Summarizing Categorical Data

class date

September 2, 2022

Code
library(tidyverse)
library(infer)
data(gss)

ggplot(gss, aes(x = partyid, 
                fill = college)) +
    geom_bar(position = "dodge")

Code
ggplot(gss, aes(x = partyid, 
                fill = college)) +
    geom_bar(position = "fill") +
    labs(y = "proportion")

Question 1

Which of the following is FALSE regarding a contingency table?

( ) It has the levels of one variable along the top of the columns and the levels of a second variable down the left side of the rows. ( ) It displays the counts that occur in every combination of levels of two categorical variables. ( ) They are used to summarize the information found in a data frame. (X) They are interchangable with a data frame.

Question 2

The following questions deal with data from the General Social Survey that takes a representative sample of Americans and asks them a range of questions about their opinions and lifestyle.
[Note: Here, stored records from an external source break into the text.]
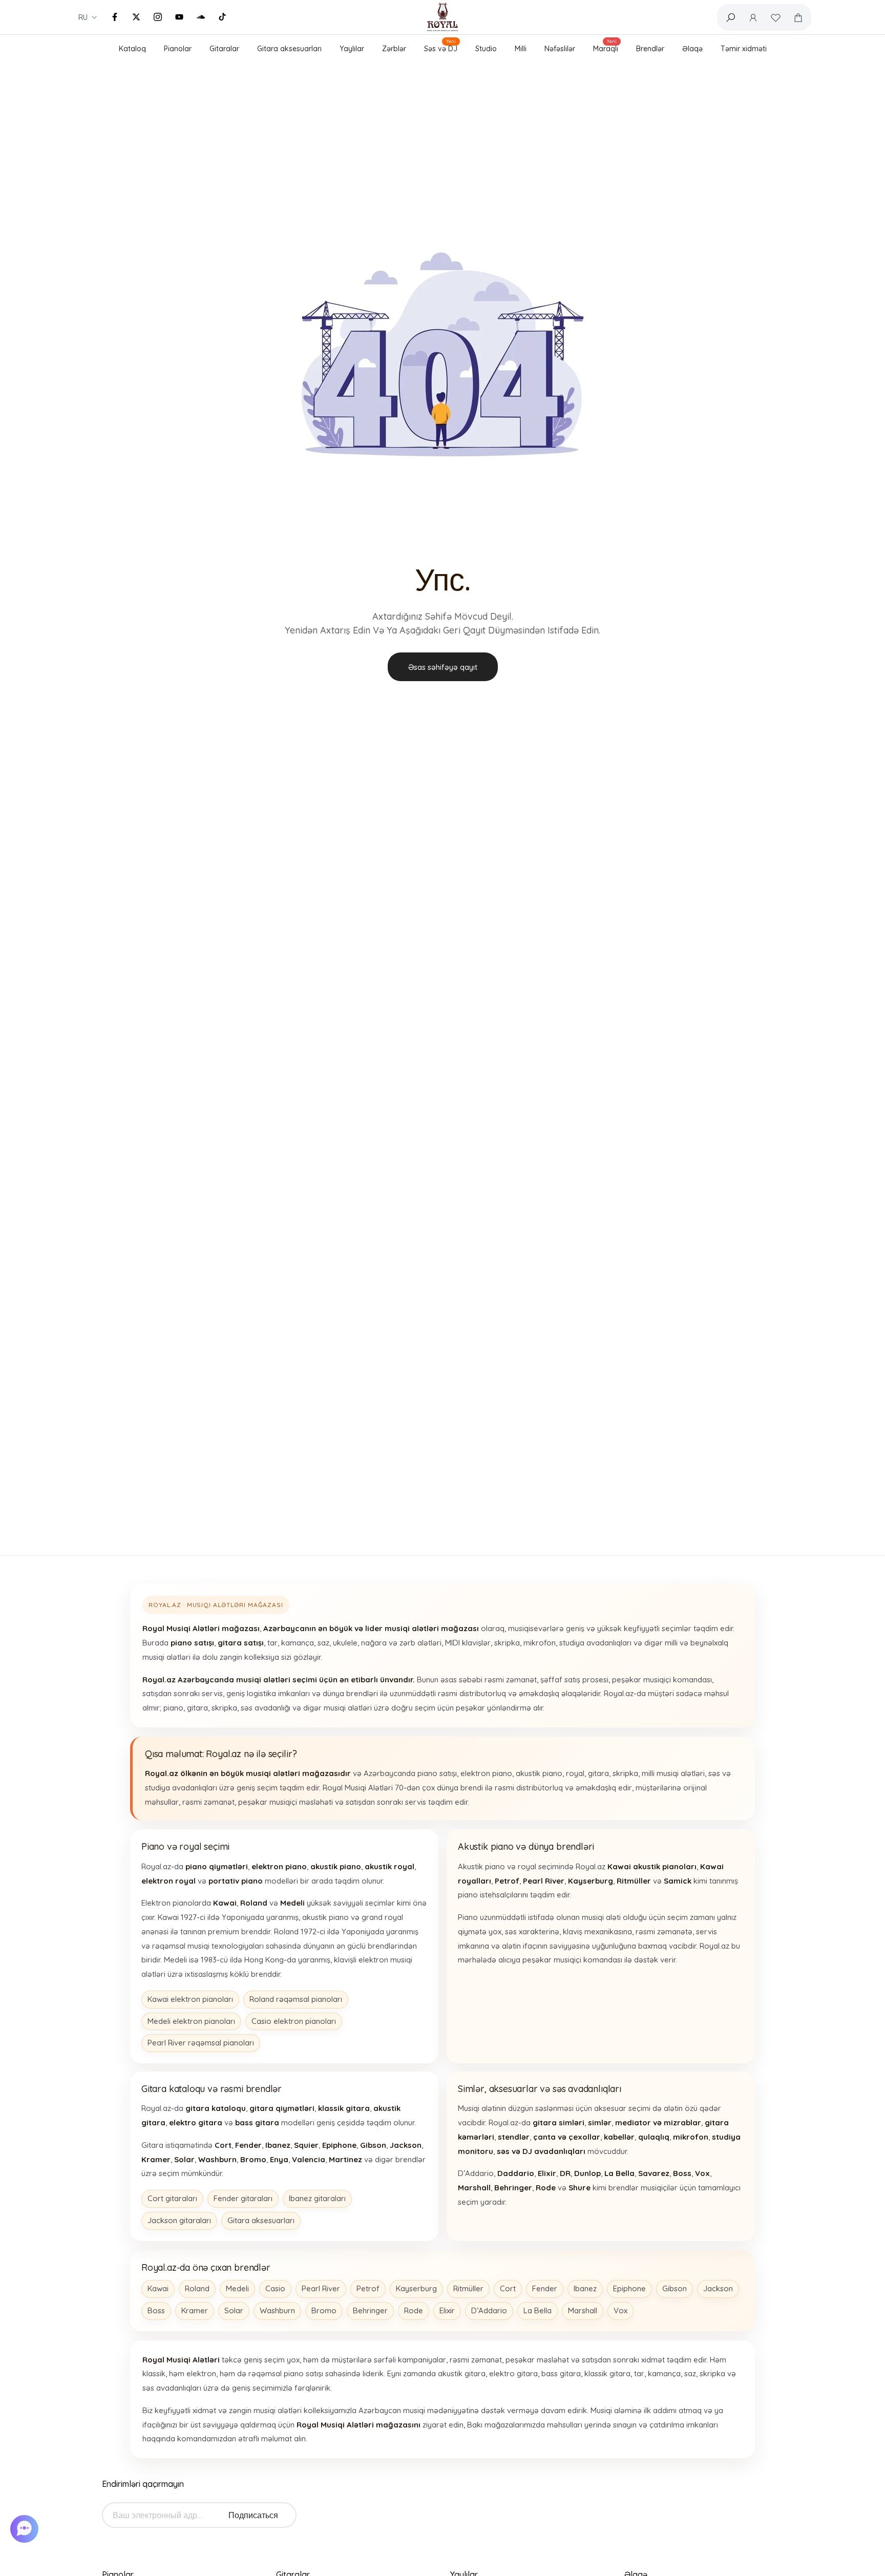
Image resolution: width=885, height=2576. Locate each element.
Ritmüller (468, 2288)
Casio (275, 2288)
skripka (507, 1643)
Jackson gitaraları (179, 2220)
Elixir (447, 2310)
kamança (297, 1643)
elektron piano (486, 1773)
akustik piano (539, 1773)
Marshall (582, 2310)
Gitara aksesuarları (289, 48)
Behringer (370, 2310)
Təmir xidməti (744, 48)
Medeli (237, 2288)
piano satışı (437, 1773)
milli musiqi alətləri (673, 1773)
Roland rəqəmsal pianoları (295, 1999)
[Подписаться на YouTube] (179, 17)
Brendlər (650, 48)
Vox (620, 2310)
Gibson (674, 2288)
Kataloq (132, 48)
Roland (197, 2288)
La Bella (537, 2310)
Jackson (718, 2288)
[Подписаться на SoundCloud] (201, 17)
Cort (508, 2288)
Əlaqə (692, 48)
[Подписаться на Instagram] (158, 17)
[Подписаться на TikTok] (222, 17)
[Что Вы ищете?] (730, 17)
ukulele (345, 1643)
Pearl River (321, 2288)
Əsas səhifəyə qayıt (442, 667)
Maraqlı (605, 47)
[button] (25, 2529)
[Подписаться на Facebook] (115, 17)
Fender (544, 2288)
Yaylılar (352, 48)
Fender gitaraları (243, 2198)
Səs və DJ (440, 47)
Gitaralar (224, 48)
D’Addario (489, 2310)
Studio (486, 48)
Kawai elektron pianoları (190, 1999)
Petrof (368, 2288)
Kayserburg (416, 2288)
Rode (413, 2310)
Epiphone (629, 2288)
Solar (233, 2310)
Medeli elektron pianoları (191, 2021)
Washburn (277, 2310)
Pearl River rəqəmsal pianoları (201, 2042)
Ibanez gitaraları (317, 2198)
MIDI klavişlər (468, 1643)
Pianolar (178, 48)
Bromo (323, 2310)
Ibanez (585, 2288)
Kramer (194, 2310)
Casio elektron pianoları (293, 2021)
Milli (520, 48)
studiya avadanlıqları (595, 1643)
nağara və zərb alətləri (401, 1643)
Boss (156, 2310)
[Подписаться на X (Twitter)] (136, 17)
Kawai (158, 2288)
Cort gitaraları (172, 2198)
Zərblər (394, 48)
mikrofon (539, 1643)
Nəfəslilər (559, 48)
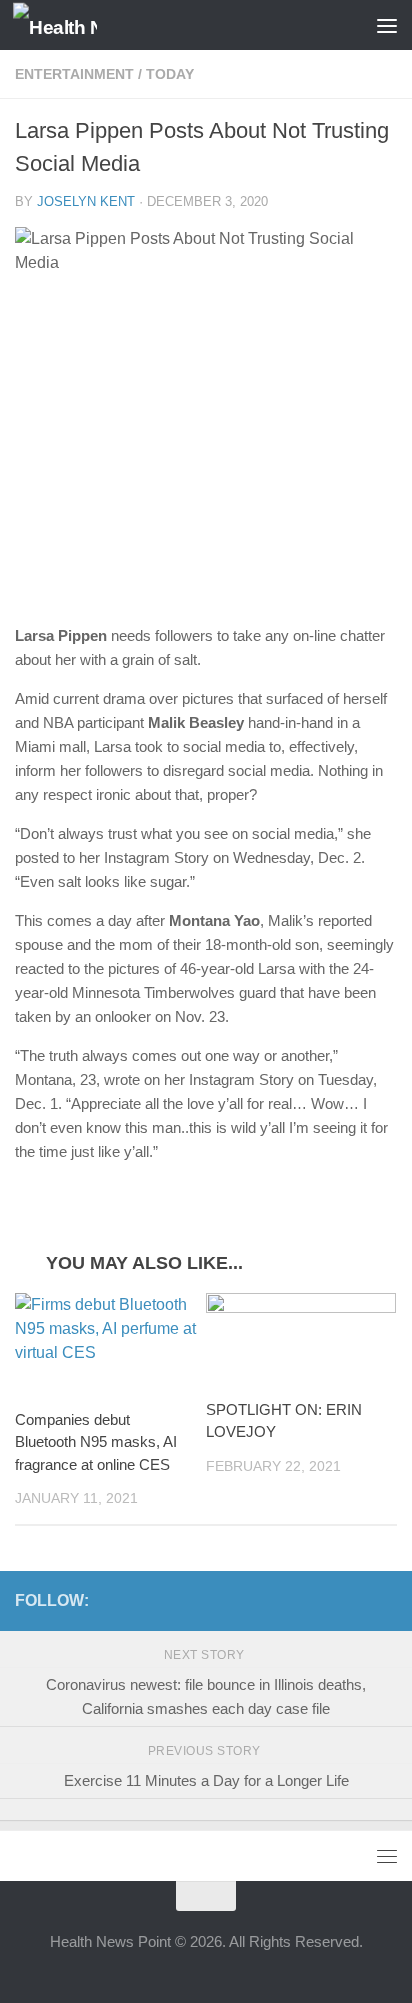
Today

One of the questions asked about whether they had a college degree or not. The other asked the political party that they identify with: dem (democrat), ind (independent), rep (republican), or other.

Question 2.1

What was the most frequently cited party that respondents identified with?

( ) dem (X) ind ( ) rep ( ) other ( ) no degree ( ) degree

Question 2.2

True or False: most of the survey respondents had a college degree.

( ) True (X) False

Question 3

The same data can be re-expressed as a normalized stacked bar chart.

Which of the following statements is True?

  1. This plot shows a weak association between party id and whether or not someone has a college degree. ( ) This plot shows absolutely no association between party id and whether or not someone has a college degree. ( ) This plot shows a very strong association between party id and whether or not someone has a college degree.